Figure 10. Iqgap3 knockout suppresses the expression of metaplasia-associated genes Tff2, Cd44 and Sox9. (A) Immunofluorescence (IF) staining for Tff2, Cd44 and E-cadherin (E-cad) in eR1-cre;Kras^G12D mice. Scale bar, 50 µm. Insets show enlarged images for Cd44-positive cells. (B) IF staining for Tff2, Cd44 and E-cad in eR1-cre;Kras^G12D;IQ3^f/f mice. Scale bar, 50 µm. Insets show enlarged images for Cd44-positive cells. (C) IF staining for Tff2, Cd44 and E-cad in wild-type mice (WT) without treatment. Scale bar, 50 µm. Insets show enlarged images for Cd44-negative gastric units. (D) IF staining for Tff2, Cd44 and E-cad in eR1-cre;IQ3^f/f mice. Scale bar, 50 µm. Insets show enlarged images for Cd44-negative gastric units. (E) IF staining for Sox9, E-cad and 4′,6-diamidino-2-phenylindole (DAPI) in eR1-cre;Kras^G12D mice. Scale bar, 50 µm. Insets show enlarged images for cytoplasmic and nuclear expression of Sox9. (F) IF staining for Sox9, E-cad and DAPI in eR1-cre;Kras^G12D;IQ3^f/f mice. Scale bar, 50 µm. Insets show enlarged images for cytoplasmic and nuclear expression of Sox9. (G) IF staining for Sox9, E-cad and DAPI in WT without treatment. Scale bar, 50 µm. Insets show enlarged images for nuclear expression of Sox9. (H) IF staining for Sox9, E-cad and DAPI in eR1-cre;IQ3^f/f mice. Scale bar, 50 µm. Insets show enlarged images for nuclear expression of Sox9. (I) IF staining for Cd45, Tgfb1 and DAPI in eR1-cre;Kras^G12D, eR1-cre;Kras^G12D;IQ3^f/f, eR1-cre;IQ3^f/f and WT without treatment. Insets show enlarged images for Cd45-Tgfb1 double positive cells. Scale bar, 50 µm.

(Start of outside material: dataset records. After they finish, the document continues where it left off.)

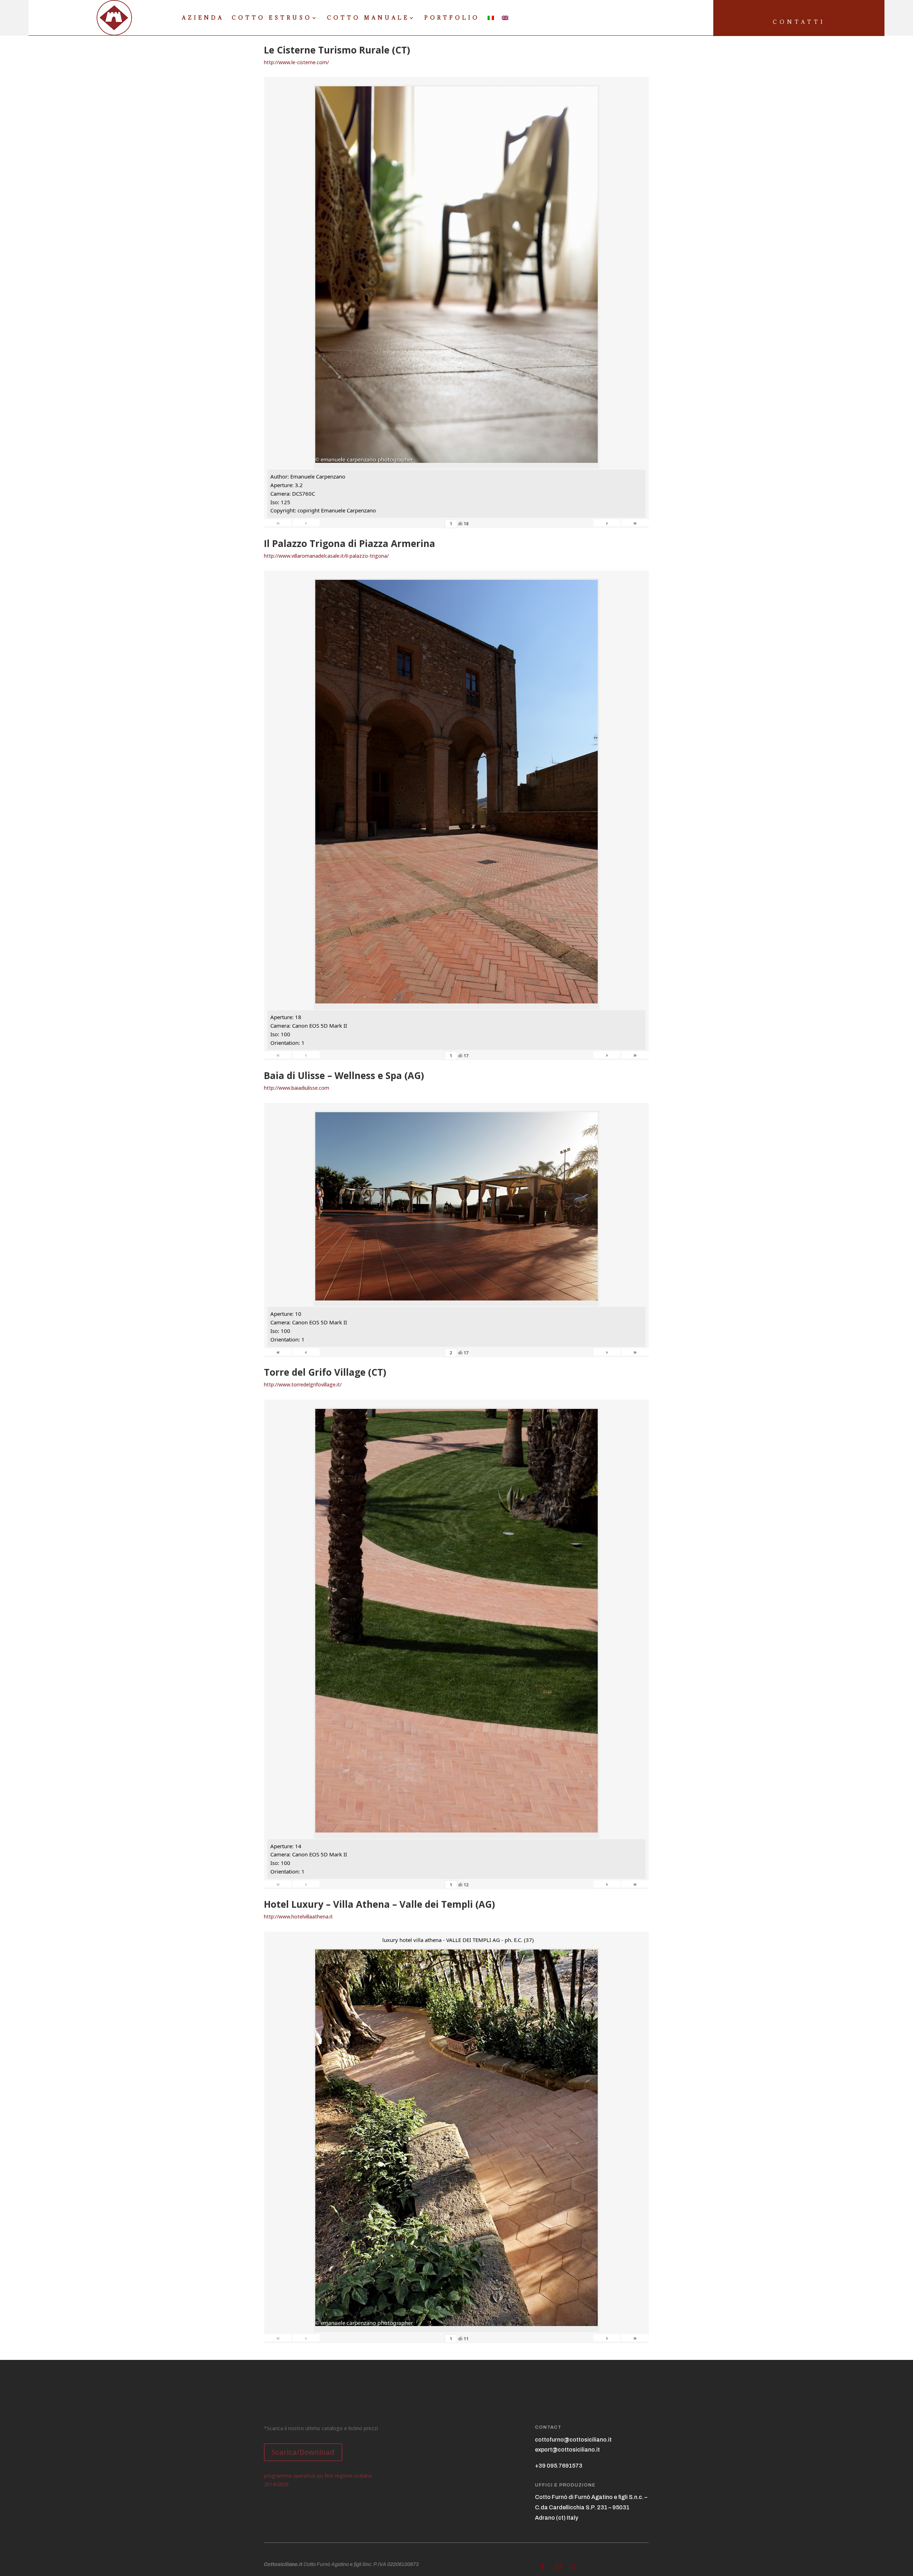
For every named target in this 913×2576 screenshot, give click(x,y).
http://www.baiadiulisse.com (296, 1087)
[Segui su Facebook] (542, 2566)
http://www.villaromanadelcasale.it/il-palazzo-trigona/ (326, 555)
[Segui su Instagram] (558, 2566)
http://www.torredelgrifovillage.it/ (303, 1384)
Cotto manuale (368, 18)
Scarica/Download (303, 2452)
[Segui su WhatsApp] (573, 2566)
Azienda (203, 18)
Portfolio (452, 18)
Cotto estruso (272, 18)
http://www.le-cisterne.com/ (296, 62)
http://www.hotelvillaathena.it (298, 1916)
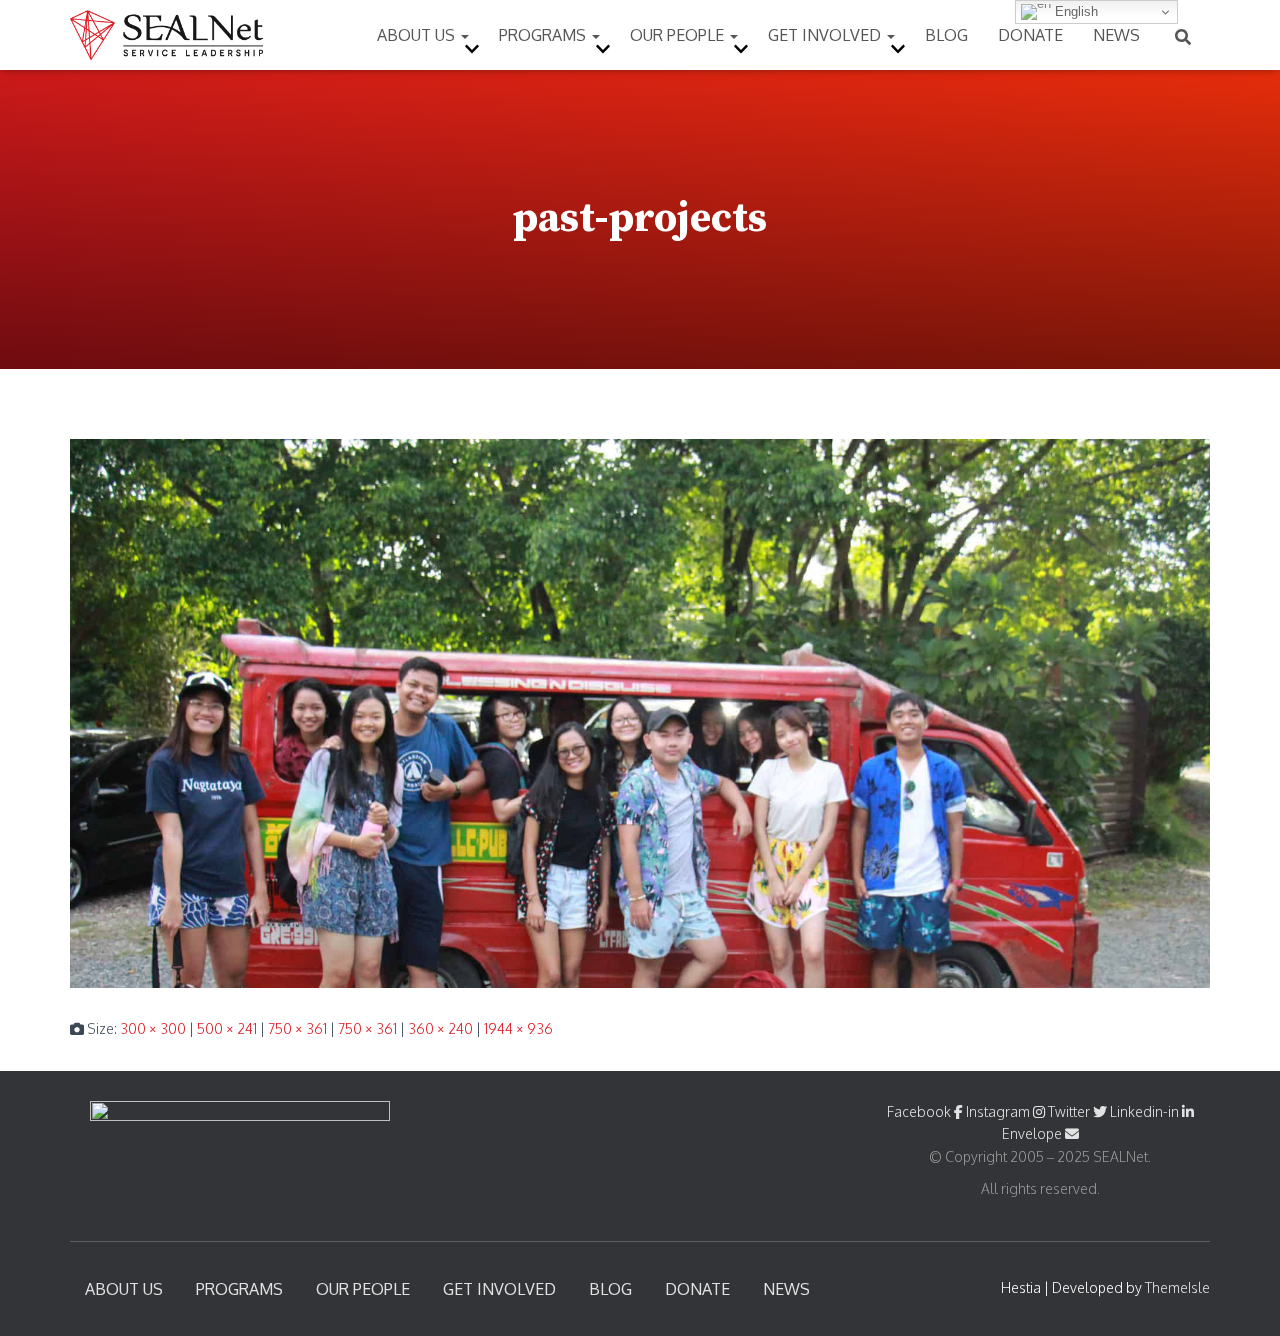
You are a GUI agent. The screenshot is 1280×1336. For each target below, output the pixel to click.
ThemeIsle (1177, 1287)
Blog (946, 35)
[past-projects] (640, 711)
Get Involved (826, 35)
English (1074, 11)
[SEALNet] (166, 35)
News (1116, 35)
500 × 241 (227, 1028)
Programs (544, 35)
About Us (418, 35)
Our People (679, 35)
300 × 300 (153, 1028)
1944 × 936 (518, 1028)
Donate (1030, 35)
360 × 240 (440, 1028)
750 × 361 (297, 1028)
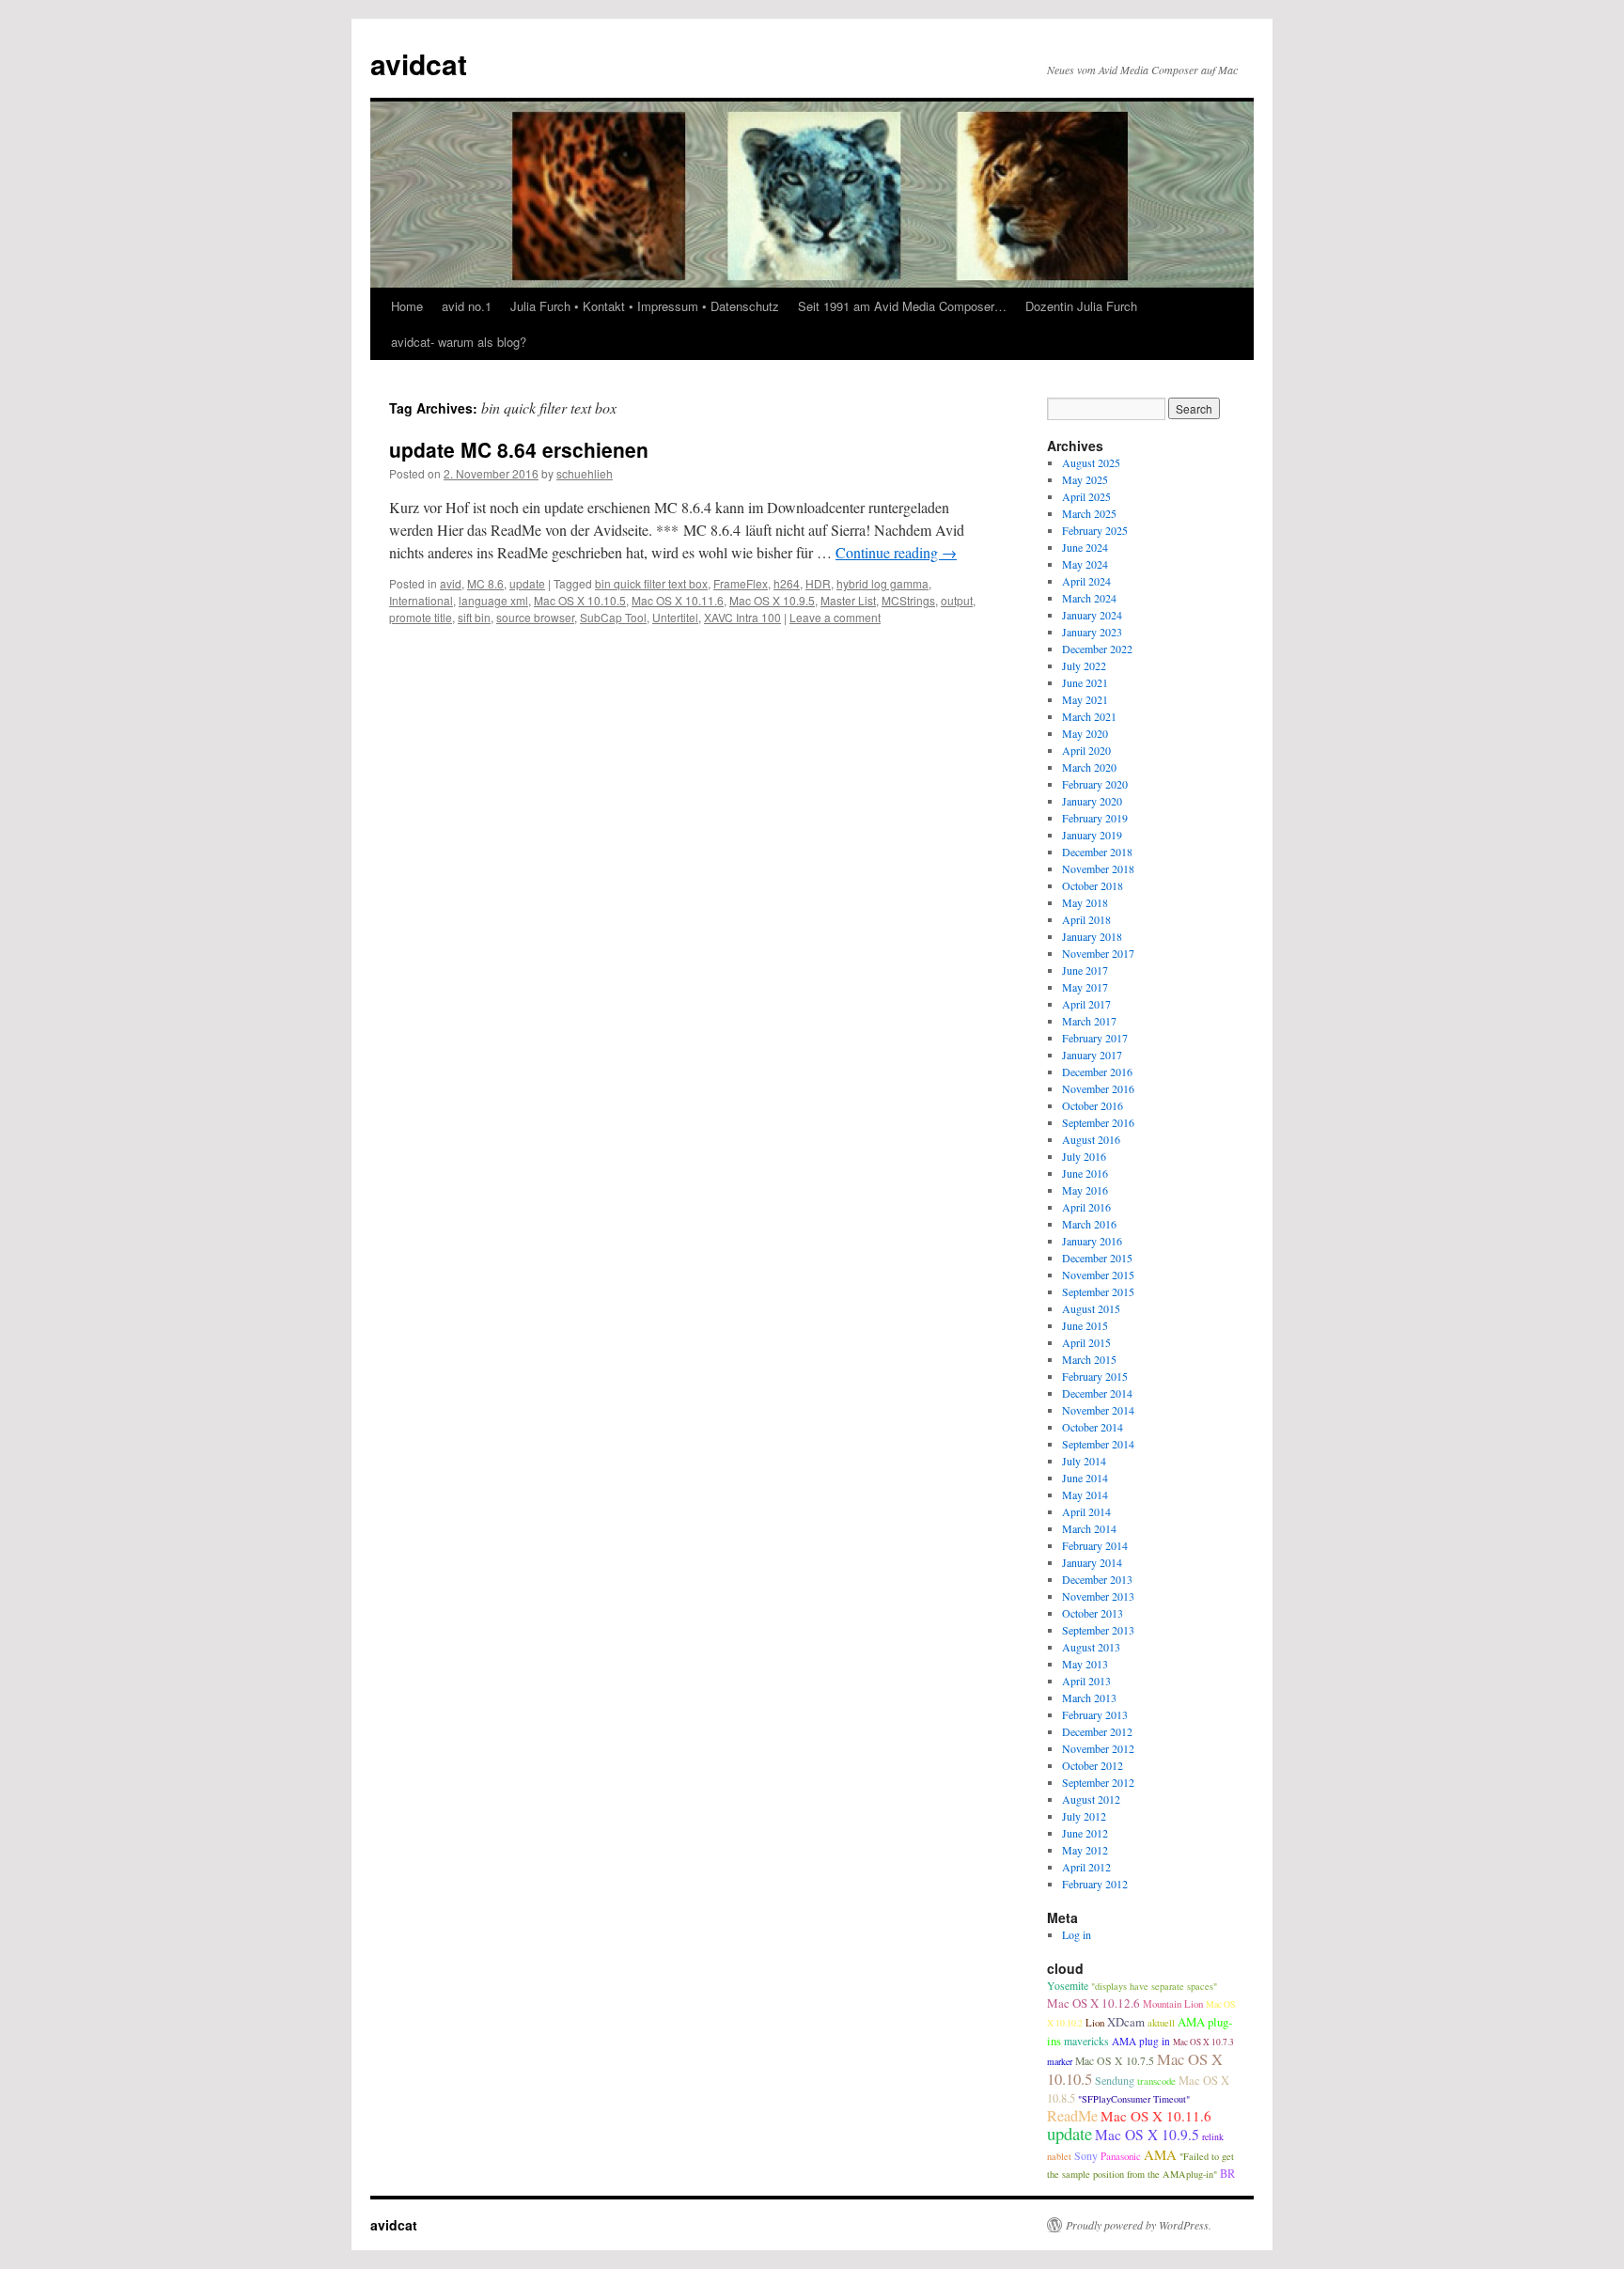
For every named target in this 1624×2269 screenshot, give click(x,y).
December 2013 (1097, 1579)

Figure 11. IQGAP3 expression in human gastric cancer. (A) Scatter plots analysis from The Cancer Genome Atlas Stomach Adenocarcinoma (TCGA-STAD) (n=400) showing the positive correlation between IQGAP3/MKI67, IQGAP3/EPCAM and TGFB1/ACTA2 mRNA expression, and the negative correlation between IQGAP3/VIM, IQGAP3/TGFB1 and IQGAP3/ACTA2 mRNA expression. There was no significant correlation between MKI67/IQGAP2. All graphs other than MKI67/IQGAP2 showed p value <0.0001. (B) Kaplan-Meier survival curves grouped by IQGAP3 expression from TCGA-STAD (n=409). (C) Kaplan-Meier survival curves grouped by TGFB1 expression from TCGA-STAD (n=409). (D) IQGAP3 expression depends on the histological grade of gastric cancer from TCGA-STAD (n=406, G1: G2: G3=12: 148: 246). (E) TGFB1 expression depends on the histological grade of gastric cancer from TCGA-STAD (n=406, G1: G2: G3=12: 148: 246). (F) Kaplan-Meier survival curves grouped by histological grade expression from TCGA-STAD (n=406, MST (days); G1+2, 1686; G3, 801). (G) Statistical analysis for IQGAP3 expression and Lauren classification in TMA from resected gastric cancer tissues in the National University of Singapore Hospital. (H) Statistical analysis for IQGAP3 expression and histological grade in TMA from resected gastric cancer tissues in the National University of Singapore Hospital. (I) Representative images of IQGAP3 expression in TMA samples. Scale bar, 200 µm. MST; mean survival time; Ns, not significant; The Cancer Genome Atlas Stomach Adenocarcinoma (TCGA-STAD); TMA, tissue microarray. *p<0.05, **p<0.01; ***p<0.001; ****p<0.0001. Error bars represent SD.